One approach for steamflooding steeply dipping reservoirs is disclosed by Yick-Mow Shum in U.S. Pat. No. 4,260,018, entitled "Method for steam injection in steeply dipping formations," which is hereby incorporated by reference for all purposes. In that approach, steam breakthrough at the updip outcrop of a steeply dipping heavy oil reservoir is prevented by the injection of a hot water bank above the point at which the steam is injected into the heavy oil reservoir.
Another approach is disclosed by Stewart Haynes, Jr. et al. in U.S. Pat. No. 4,434,851, entitled "Method for steam injection in steeply dipping formations," which is hereby incorporated by reference for all purposes. In that approach, steam is injected in a lower portion of the reservoir and cold water is injected in an updip portion of the reservoir.
A third approach is disclosed by Bassem R. Alameddine in U.S. Pat. No. 4,627,493, entitled "Steamflood recovery method for an oil-bearing reservoir in a dipping subterranean formation," which is hereby incorporated by reference for all purposes. In that approach, steam injection wells are located up-dip and down-dip of each oil-bearing reservoir. Some time after steam breakthrough in the upper-most one of the production wells, this well is converted to a steam injection well, and the original up-dip steam injection well is shut in. Some time after steam breakthrough in the lower-most one of the production wells, this well is converted to a steam injection well, and the original down-dip steam injection well is shut-in. Some time after steam breakthrough occurs at the remaining up-dip and down-dip production wells, these wells are sequentially converted to steam injection wells, and the preceding up-dip and down-dip steam injection wells are shut in.

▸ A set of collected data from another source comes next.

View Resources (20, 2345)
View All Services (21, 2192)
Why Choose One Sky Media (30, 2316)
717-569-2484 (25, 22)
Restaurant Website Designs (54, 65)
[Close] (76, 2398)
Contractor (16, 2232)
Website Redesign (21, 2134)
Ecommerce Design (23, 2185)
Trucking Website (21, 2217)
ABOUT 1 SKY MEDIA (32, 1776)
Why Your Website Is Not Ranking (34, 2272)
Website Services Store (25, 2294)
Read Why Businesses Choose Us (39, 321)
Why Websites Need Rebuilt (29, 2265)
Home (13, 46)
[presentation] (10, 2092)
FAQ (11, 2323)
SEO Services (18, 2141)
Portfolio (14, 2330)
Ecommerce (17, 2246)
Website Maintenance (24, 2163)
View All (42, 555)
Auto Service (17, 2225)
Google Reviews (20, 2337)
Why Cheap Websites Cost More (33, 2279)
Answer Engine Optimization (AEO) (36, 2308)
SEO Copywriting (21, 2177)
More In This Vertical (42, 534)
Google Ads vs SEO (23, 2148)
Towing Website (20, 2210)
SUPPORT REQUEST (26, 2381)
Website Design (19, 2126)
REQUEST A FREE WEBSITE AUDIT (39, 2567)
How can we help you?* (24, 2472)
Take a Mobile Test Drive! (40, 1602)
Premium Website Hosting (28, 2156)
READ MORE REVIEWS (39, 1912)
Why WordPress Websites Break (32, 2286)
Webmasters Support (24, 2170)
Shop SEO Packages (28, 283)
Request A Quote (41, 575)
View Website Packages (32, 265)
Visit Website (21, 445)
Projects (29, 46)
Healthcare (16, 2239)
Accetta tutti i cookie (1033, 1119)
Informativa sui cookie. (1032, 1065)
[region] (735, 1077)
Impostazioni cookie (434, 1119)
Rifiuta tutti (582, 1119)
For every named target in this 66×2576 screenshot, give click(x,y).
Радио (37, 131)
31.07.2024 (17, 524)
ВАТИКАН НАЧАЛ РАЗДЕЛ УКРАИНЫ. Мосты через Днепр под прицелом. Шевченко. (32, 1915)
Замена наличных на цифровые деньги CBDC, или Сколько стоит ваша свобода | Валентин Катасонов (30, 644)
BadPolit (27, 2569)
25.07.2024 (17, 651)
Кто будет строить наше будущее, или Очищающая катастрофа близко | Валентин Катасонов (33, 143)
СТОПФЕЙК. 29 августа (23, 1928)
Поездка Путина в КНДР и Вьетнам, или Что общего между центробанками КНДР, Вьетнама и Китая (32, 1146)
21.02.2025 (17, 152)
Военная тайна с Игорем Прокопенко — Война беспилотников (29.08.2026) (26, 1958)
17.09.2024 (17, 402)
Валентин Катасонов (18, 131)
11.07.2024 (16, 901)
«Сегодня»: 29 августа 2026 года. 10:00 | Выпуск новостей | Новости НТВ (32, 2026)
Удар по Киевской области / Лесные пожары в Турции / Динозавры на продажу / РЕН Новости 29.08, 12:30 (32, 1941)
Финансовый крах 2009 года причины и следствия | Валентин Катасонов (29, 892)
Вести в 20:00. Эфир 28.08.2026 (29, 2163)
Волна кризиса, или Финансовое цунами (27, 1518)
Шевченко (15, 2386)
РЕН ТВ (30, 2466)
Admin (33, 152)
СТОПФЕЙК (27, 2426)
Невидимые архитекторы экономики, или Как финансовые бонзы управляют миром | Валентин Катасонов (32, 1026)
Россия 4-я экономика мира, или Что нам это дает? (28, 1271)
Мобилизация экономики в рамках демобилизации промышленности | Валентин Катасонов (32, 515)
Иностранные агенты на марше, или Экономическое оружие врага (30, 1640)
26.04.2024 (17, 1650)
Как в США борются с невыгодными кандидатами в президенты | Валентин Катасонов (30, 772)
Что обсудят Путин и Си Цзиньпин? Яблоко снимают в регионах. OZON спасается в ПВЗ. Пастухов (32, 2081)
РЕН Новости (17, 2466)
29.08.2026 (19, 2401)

A recent simulation study of steamflooding in a steeply dipping reservoir has shown that, because of gravity, the injected steam becomes unevenly distributed between the updip and downdip parts of the reservoir. (K. C. Hong, "Effects of Gas Cap and Edgewater on Oil Recovery by Steamflooding in a Steeply Dipping Reservoir," SPE 20021,1990) Steam preferentially flows updip, causing early steam breakthrough to the updip producer while the downdip producer remains cold. This imbalance of steam flow produces poor areal and vertical sweep by steam and reduces steamflood efficiency.